Ministros do Interior da UE viram a reunião sobre Ceuta como construtiva. Grande-Marlaska afirmou que cerca de 70 mil dos 72 mil imigrantes já saíram e elogiou a resposta 'imediata e eficiente' da Espanha.
Uma reunião realizada pelos ministros do Interior da União Europeia (UE) para discutir a crise de imigração em Ceuta foi considerada construtiva. O ministro do Interior da Espanha, Fernando Grande-Marlaska, fez a declaração a jornalistas na terça-feira, 4 de agosto de 2026.
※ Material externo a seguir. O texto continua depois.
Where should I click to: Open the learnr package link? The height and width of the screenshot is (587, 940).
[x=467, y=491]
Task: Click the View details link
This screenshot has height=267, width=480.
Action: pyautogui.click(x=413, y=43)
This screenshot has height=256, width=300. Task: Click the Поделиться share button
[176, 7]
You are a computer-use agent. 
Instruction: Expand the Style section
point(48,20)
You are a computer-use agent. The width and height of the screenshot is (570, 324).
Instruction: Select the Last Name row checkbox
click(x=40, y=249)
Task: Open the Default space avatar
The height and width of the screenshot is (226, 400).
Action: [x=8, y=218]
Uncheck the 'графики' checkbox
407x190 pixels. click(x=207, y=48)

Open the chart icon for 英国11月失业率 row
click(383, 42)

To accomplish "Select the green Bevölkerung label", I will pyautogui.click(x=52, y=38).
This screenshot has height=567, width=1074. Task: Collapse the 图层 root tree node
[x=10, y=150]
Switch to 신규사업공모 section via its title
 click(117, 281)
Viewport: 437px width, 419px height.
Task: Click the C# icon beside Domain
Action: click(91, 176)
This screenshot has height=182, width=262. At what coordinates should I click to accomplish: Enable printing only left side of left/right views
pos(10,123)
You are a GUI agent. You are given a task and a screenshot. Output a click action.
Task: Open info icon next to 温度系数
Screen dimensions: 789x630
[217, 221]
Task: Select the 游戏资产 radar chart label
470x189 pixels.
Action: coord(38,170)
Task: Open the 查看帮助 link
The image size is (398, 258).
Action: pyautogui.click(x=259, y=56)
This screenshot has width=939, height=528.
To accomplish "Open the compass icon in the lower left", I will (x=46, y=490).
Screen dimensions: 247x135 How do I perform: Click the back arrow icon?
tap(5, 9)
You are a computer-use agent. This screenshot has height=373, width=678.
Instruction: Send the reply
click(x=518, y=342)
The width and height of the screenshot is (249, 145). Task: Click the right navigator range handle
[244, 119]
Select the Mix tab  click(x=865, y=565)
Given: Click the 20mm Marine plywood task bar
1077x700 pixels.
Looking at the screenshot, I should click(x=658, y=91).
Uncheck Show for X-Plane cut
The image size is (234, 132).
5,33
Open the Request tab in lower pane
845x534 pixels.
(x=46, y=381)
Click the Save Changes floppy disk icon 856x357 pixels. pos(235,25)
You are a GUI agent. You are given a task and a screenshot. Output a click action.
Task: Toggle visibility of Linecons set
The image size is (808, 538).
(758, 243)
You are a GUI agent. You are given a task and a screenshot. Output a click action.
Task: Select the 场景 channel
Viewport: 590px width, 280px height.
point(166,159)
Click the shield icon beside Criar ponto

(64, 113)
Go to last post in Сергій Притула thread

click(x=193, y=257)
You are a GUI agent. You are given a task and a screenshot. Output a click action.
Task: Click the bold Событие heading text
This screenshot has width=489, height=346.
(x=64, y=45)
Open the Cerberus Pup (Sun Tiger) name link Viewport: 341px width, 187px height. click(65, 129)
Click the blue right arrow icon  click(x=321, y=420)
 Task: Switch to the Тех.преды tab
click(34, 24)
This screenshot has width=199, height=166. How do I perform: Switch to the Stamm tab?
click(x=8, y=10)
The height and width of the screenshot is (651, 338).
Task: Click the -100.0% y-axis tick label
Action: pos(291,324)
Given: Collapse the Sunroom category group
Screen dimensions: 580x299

Durante a coletiva, ele destacou que os Estados-membro reconheceram a resposta “imediata e eficiente” do governo espanhol diante da entrada de imigrantes no território. Grande-Marlaska também informou que cerca de 70 mil dos 72 mil imigrantes que haviam entrado em Ceuta já deixaram o local. Ele enfatizou que o Espaço Schengen nunca foi comprometido, já que o enclave norte-africano não está incluído no acordo.
“Não houve relato, nem alerta”, afirmou o ministro, referindo-se à inteligência espanhola, que não possuía indícios de uma travessia em massa para Ceuta em breve.
O Espaço Schengen, que permite viagens sem necessidade de passaporte entre 29 países europeus, pode ter controles de fronteira reintroduzidos temporariamente por motivos de segurança ou ordem pública. Grande-Marlaska ressaltou ainda que o governo espanhol trabalhou rapidamente para instalar uma barreira marítima na costa de Ceuta, como resposta a uma decisão da Suprema Corte da Espanha em julho. Essa decisão determinou que imigrantes que chegassem nadando não poderiam ser deportados imediatamente se não houvesse uma barreira no local.
A crise de imigração em Ceuta tem sido um tema recorrente nas discussões sobre políticas de fronteira na Europa. O aumento do fluxo de imigrantes, muitas vezes motivado por condições socioeconômicas adversas em seus países de origem, levanta questões sobre a necessidade de uma abordagem mais coordenada e eficaz entre os Estados-membro da UE.
As autoridades espanholas continuam a monitorar a situação e a trabalhar em estratégias para lidar com a migração na região, buscando sempre respeitar os direitos humanos e as legislações internacionais.